Duration of Antibody Responses after Severe Acute Respiratory Syndrome

Li-Ping Wu,* Nai-Chang Wang,* Yi-Hua Chang,* Xiang-Yi Tian,* Dan-Yu Na,* Li-Yuan Zhang,* Lei Zheng,* Tao Lan, Lin-Fa Wang, and Guo-Dong Liangcorresponding author§
Author information Copyright and License information Disclaimer

Abstract

Among 176 patients who had had severe acute respiratory syndrome (SARS), SARS-specific antibodies were maintained for an average of 2 years, and significant reduction of immunoglobulin G–positive percentage and titers occurred in the third year. Thus, SARS patients might be susceptible to reinfection >3 years after initial exposure.

Keywords: SARS, convalescent, antibodies, longitudinal study, dispatch

Severe acute respiratory syndrome (SARS) represents the first pandemic transmissible disease to emerge in this century. It was caused by a previously unknown coronavirus, the SARS-associated coronavirus (SARS-CoV) (1).
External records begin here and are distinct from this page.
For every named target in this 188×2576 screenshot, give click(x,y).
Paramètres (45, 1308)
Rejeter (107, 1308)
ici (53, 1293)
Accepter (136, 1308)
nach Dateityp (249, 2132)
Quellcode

SARS-CoV spreads from animals to humans by a rapid adaptation and evolution process (2,3). A large number of closely related viruses are present in wildlife reservoir populations (46). Therefore, due to cross-species transmission of the same or a similar coronavirus, SARS could recur. Immune protection against infection with other human coronaviruses, such as OC43 and 229E, is short-lived (7). To assess SARS patients’ risk for future reinfection, we conducted a longitudinal study of immunity in convalescent patients.

The Study

Shanxi Province in China was 1 of the SARS epicenters during the 2002–03 outbreaks. For our study, serum samples were taken from patients in 7 designated SARS hospitals in the province during March–August 2003. Follow-up serum samples were taken at 6 months, 1, 2, and 3 years after the onset of symptoms. A total of 176 cases that met the World Health Organization (WHO) SARS case definition (8) and had known transmission history were included in this study. The study was conducted as part of a national SARS control and prevention program; use of serum from human participants was approved by the Committee for SARS Control and Prevention, Department of Science and Technology, the People’s Republic of China.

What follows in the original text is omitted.